-- TO DO --
Print each record exactly as it appears, but drop the images.

-- RECORDED INFORMATION --
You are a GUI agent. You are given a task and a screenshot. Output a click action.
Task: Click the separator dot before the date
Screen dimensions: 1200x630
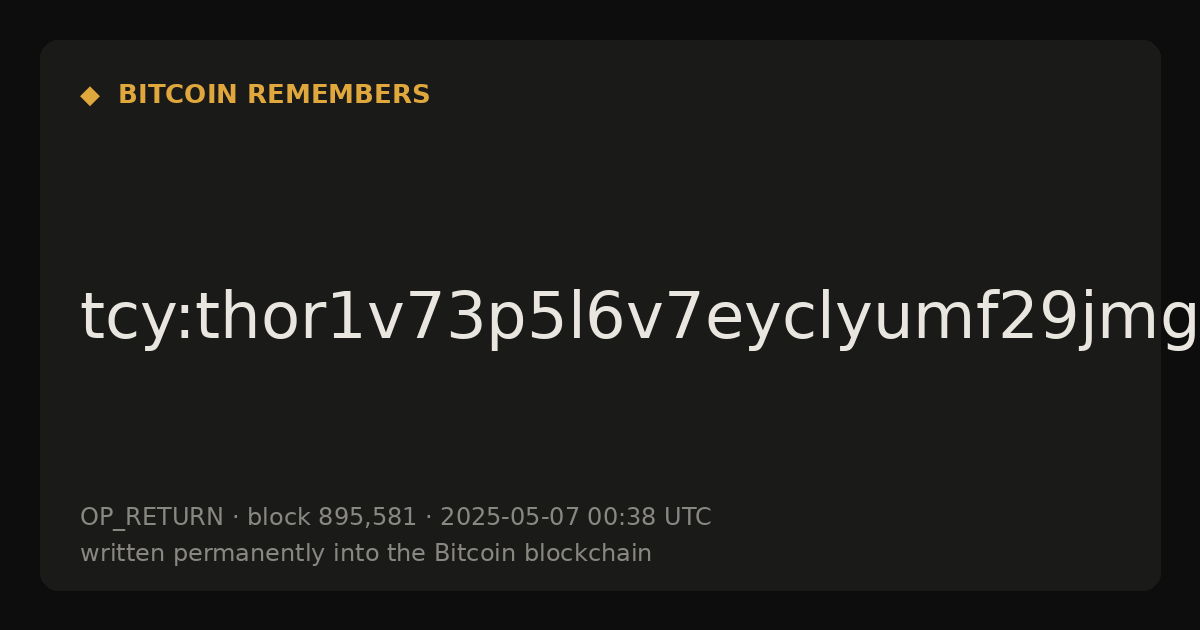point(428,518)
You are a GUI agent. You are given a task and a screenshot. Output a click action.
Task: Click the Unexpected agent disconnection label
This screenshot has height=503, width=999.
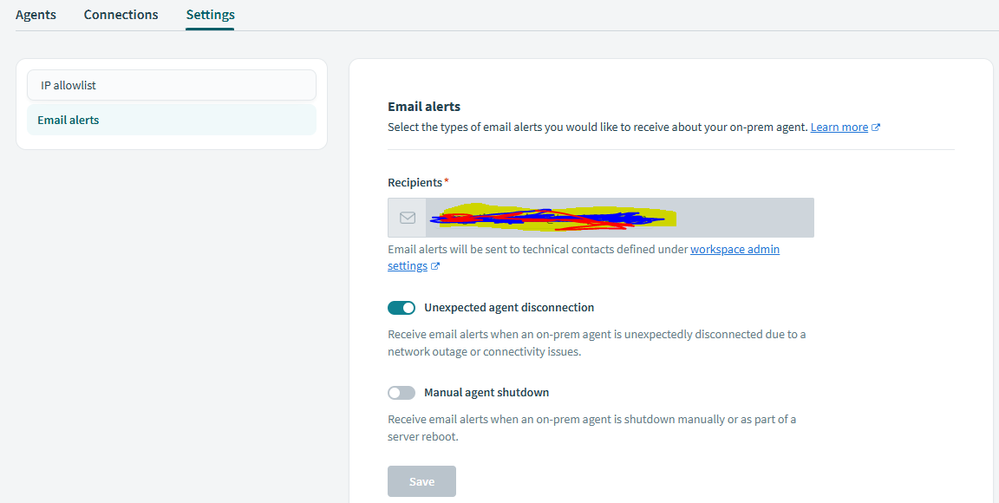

-- ANSWER BELOW --
You are a GUI agent. You are given a task and a screenshot. Output a click action.
Task: Click the separator dot before the date
Screen dimensions: 1200x630
point(428,518)
You are a GUI agent. You are given a task and a screenshot. Output a click action.
Task: Click the Unexpected agent disconnection label
This screenshot has height=503, width=999.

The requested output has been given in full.